Charlier et al. cite no less an authority than philosopher Seneca to
inform us that "during the Greco-Roman period, a sponge fixed to a
stick (tersorium) was used to clean the buttocks after defecation; the
sponge was then replaced in a bucket filled with salt water or vinegar
water." Talk about your low-flow toilets. The authors go on to note
the use of rounded "fragments of ceramic known as 'pessoi' (meaning
pebbles), a term also used to denote an ancient board game." (The
relieved man on the Museum of Fine Arts's wine cup is using a singular
pessos for his finishing touches.) The ancient Greek game pessoi is
not related to the ancient Asian game Go, despite how semantically
satisfying it would be if one used stones from Go after one Went.

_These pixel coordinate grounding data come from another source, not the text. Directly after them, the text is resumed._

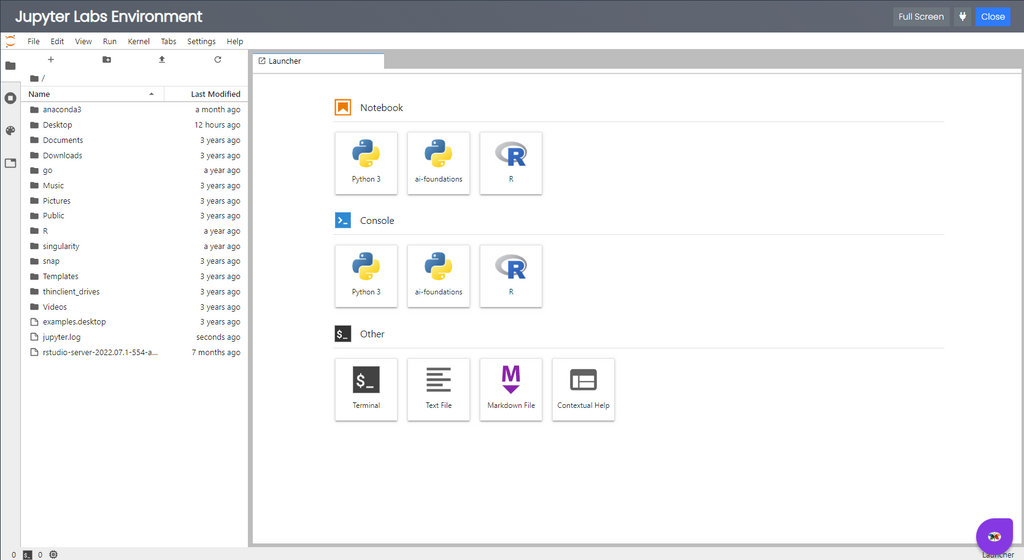
Task: Open the Running Terminals and Kernels sidebar
Action: point(10,98)
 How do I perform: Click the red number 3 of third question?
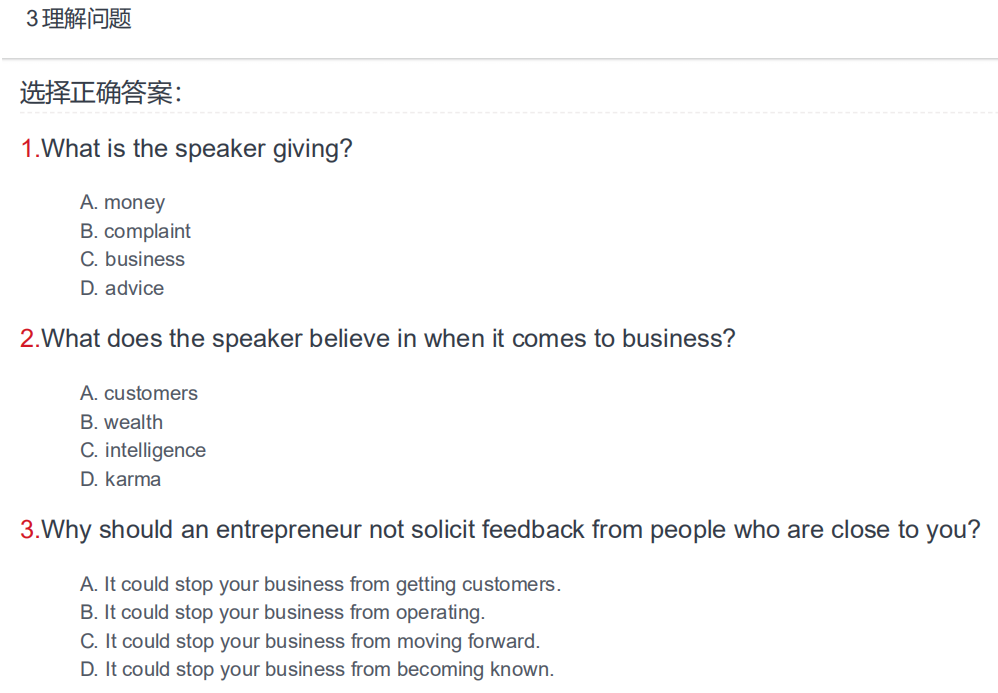pos(28,529)
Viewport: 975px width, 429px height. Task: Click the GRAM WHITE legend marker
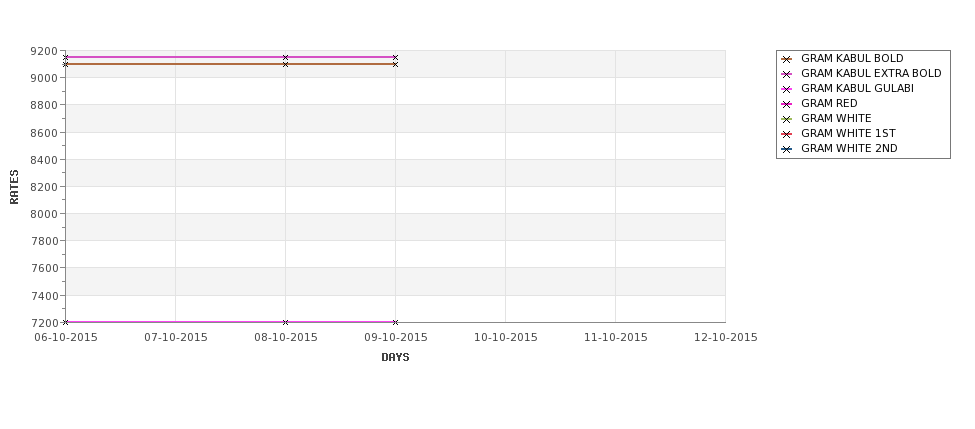786,119
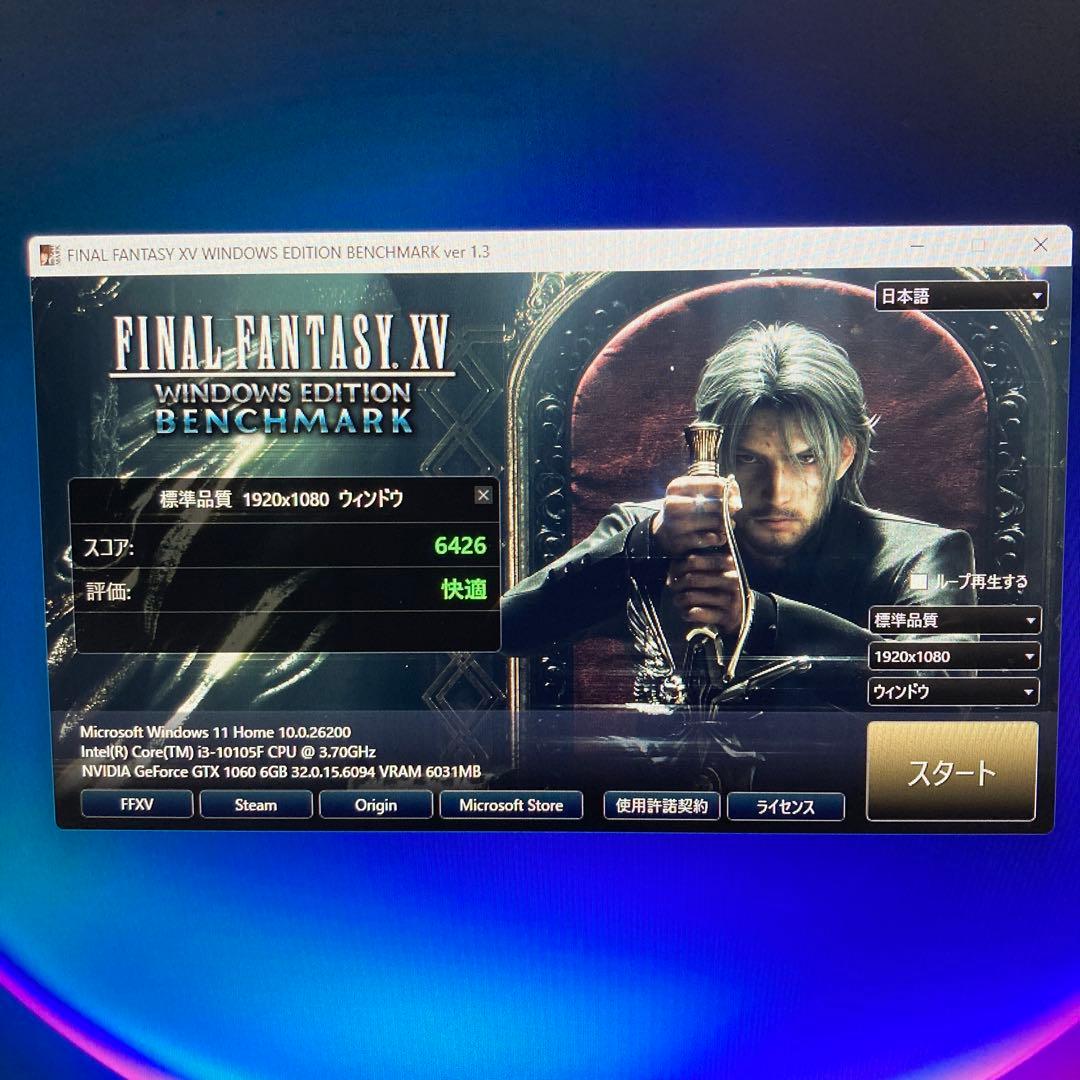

According to the BMJ piece, a Greek axiom about frugality cites the
use of pessoi and their purpose: "Three stones are enough to wipe."
The modern equivalent is probably the purposefully self-contradictory
"toilet paper doesn't grow on trees."

Some pessoi may have originated as ostraca, pieces of broken ceramic
on which the Greeks of old inscribed the names of enemies. The ostraca
were used to vote for some pain-in-the-well-you-know to be thrown out
of town—hence, "ostracized." The creative employment of ostraca as
pessoi allowed for "literally putting faecal matter on the name of
hated individuals," Charlier and company suggest. Ostraca have been
found bearing the name of Socrates, which is not surprising
considering they hemlocked him up and threw away the key.
(Technically, he hemlocked himself, but we could spend hours in
Socratic debate about who took ultimate responsibility.)

Putting shards of a hard substance, however polished, in one's
delicate places has some obvious medical risks. "The abrasive
characteristics of ceramic," the authors write, "suggest that long
term use of pessoi could have resulted in local irritation, skin or
mucosal damage, or complications of external haemorrhoids."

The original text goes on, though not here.